Texte:
***

C’est samedi prochain qu’aura lieu I Love Techno, la traditionnelle grand-messe électronique gantoise. Au programme notamment, l’incontournable Boys Noize. Présentation au moment où sort son second album, Power.
C’est assurément l’une des têtes d’affiche, sinon la principale, de la prochaine édition du festival I Love Techno. Comme à chaque fois, le rendez-vous ne manque pas de grosses cartouches. Tiga, Laurent Garnier, Carl Craig, Simian Mobile Disco, Vitalic, Paul Kalkbrenner… Que du lourd. Avec Boys Noize pour couronner le tout, fort d’une quatrième participation consécutive au grand raout techno gantois. Ce n’est pas volé: Boys Noize, alias Alexander Ridha (1983, Hambourg), est l’un des personnages les plus emblématiques de la scène électronique actuelle. Mais aussi l’un des plus singuliers. En tout cas, bien moins facile à caser qu’on ne se l’imagine.
Allemand, il aurait pu ainsi rejoindre l’école minimale sous laquelle plie toujours largement la scène locale. Fausse route: Boys Noize fait plutôt le bonheur des kids à casquette fans de Justice que des tenants austères de la ligne claire et répétitive. Le bonhomme serait donc encore un de ces rangés du rock qui a finalement préféré fracasser les beats plutôt que les guitares? Pas davantage: Alexander Ridha n’est jamais vraiment passé par la case pop, tombé dans la marmite électronique depuis tout petit. « J’avais 16 ans, quand j’ai commencé vraiment sérieusement à donner mes premiers sets DJ. Tout mon argent passait dans les disques, le matériel… A l’époque, je travaillais chez un disquaire, qui m’a permis d’avoir mes premières opportunités. Pendant 5 ans, j’ai dû faire tous les clubs d’Allemagne, plusieurs fois. Mes parents m’ont toujours laissé plus ou moins faire. C’est l’avantage d’avoir un grand frère plus âgé de 10 ans, et qui a ouvert pas mal de barrières. Il faisait toutes les conneries, donc mes parents étaient relativement cool avec moi. C’est dans sa chambre aussi que j’ai entendu les premiers titres house, les trucs de Chicago qui avaient souvent une production pourrie mais des chouettes boucles… «
Aujourd’hui, la musique de Boys Noize est bien loin de tout ça. Difficile d’ailleurs de lui donner une définition définitive. « Comme une version hardcore de Kraftwerk ou quelque chose comme ça », rigole-t-il pour évacuer rapidement la question . « C’est vrai que j’ai une position un peu à part, surtout chez moi, en Allemagne. La presse ne comprend pas toujours très bien. Mais tant mieux. Au départ, c’était aussi un moteur: proposer quelque chose de différent, et ne pas être un gars de plus qui fait de la minimale ou de la deep house… » Confirmation avec son récent second album, intitulé Power. Bien sûr, sa techno ne tourne pas autour du pot, bastonne et crisse. Mais Boys Noize arrive à tordre assez ses machines que pour glisser le doute dans leurs circuits. Fluo et dark à la fois. « Je pense que les machines ont quelque chose d’humain à la base. Une drum machine, c’est comme un piano. Cela reste un instrument analogique, qui produit son propre son. Le seul vrai combat avec la technologie, c’est de ne pas en faire trop. Je suis convaincu que c’est en se contentant d’un matériel limité qu’on est le plus créatif. Bon, le fait est que j’en ai quand même encore pas mal (rires). Heureusement, mes oreilles sont là pour me dire quand m’arrêter. «
En faire le plus avec le moins. On ne s’attendait pas forcément à ce genre de philosophie de la part du bonhomme. « Mais j’aime ça! Je dirais même que d’une certaine manière Oi Oi Oi, mon premier album, est minimal. Pour moi, la musique minimale ne veut pas dire « musique calme », mais une musique réduite à quelques éléments. Et laisser ses éléments parler pour eux-mêmes. C’est la même chose pour cet album-ci. Un morceau comme Trooper, par exemple, ne tient que sur 4, 5 paramètres qui suffisent à raconter toute l’histoire. Il n’y a pas besoin de plus. C’est pour cela que j’aime la minimale. Même si aujourd’hui, il y en a trop. »

***

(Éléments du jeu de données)
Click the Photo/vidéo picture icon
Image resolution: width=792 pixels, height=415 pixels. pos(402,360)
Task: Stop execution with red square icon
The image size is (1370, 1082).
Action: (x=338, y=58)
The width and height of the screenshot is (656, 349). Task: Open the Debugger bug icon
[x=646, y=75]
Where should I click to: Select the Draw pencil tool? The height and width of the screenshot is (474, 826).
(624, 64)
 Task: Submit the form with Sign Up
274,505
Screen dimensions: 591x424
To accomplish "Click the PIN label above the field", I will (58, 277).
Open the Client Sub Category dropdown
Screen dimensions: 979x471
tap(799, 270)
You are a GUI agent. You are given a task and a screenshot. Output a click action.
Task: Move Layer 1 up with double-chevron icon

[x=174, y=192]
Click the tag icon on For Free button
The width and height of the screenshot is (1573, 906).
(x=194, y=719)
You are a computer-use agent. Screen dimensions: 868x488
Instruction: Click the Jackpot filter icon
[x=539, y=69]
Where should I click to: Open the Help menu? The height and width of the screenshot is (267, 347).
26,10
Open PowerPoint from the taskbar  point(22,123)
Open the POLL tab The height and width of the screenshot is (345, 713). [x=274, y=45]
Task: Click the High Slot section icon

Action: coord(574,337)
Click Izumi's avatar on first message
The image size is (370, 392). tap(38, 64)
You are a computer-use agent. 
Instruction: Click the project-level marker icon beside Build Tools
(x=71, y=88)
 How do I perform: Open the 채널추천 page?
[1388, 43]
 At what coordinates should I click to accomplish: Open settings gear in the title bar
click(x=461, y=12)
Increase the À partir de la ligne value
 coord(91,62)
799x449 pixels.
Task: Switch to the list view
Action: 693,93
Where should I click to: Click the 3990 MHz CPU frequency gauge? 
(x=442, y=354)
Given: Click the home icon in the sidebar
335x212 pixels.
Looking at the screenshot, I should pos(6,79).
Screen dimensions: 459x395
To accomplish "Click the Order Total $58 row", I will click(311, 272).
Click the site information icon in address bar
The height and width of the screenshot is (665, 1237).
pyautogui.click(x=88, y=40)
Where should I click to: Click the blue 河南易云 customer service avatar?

***

Consignes:
A – Résumez en deux phrases l'article consacré à Boys Noize.
B – Recopiez à l'identique les lignes enregistrées, en commençant par celle qui contient "Open PowerPoint from" et en terminant par la dernière ligne enregistrée.

Réponses attendues:
A – Boys Noize, alias Alexander Ridha, né à Hambourg en 1983, est l'une des têtes d'affiche du festival gantois I Love Techno, auquel il participe pour la quatrième fois consécutive, au moment où sort son second album, Power. DJ sérieux depuis ses 16 ans, il revendique une position à part en Allemagne et refuse d'être un producteur de minimale ou de deep house de plus, tout en défendant l'idée qu'on est plus créatif avec un matériel limité.

B –
Open PowerPoint from the taskbar  point(22,123)
Open the POLL tab The height and width of the screenshot is (345, 713). [x=274, y=45]
Task: Click the High Slot section icon

Action: coord(574,337)
Click Izumi's avatar on first message
The image size is (370, 392). tap(38, 64)
You are a computer-use agent. 
Instruction: Click the project-level marker icon beside Build Tools
(x=71, y=88)
 How do I perform: Open the 채널추천 page?
[1388, 43]
 At what coordinates should I click to accomplish: Open settings gear in the title bar
click(x=461, y=12)
Increase the À partir de la ligne value
 coord(91,62)
799x449 pixels.
Task: Switch to the list view
Action: 693,93
Where should I click to: Click the 3990 MHz CPU frequency gauge? 
(x=442, y=354)
Given: Click the home icon in the sidebar
335x212 pixels.
Looking at the screenshot, I should pos(6,79).
Screen dimensions: 459x395
To accomplish "Click the Order Total $58 row", I will click(311, 272).
Click the site information icon in address bar
The height and width of the screenshot is (665, 1237).
pyautogui.click(x=88, y=40)
Where should I click to: Click the blue 河南易云 customer service avatar?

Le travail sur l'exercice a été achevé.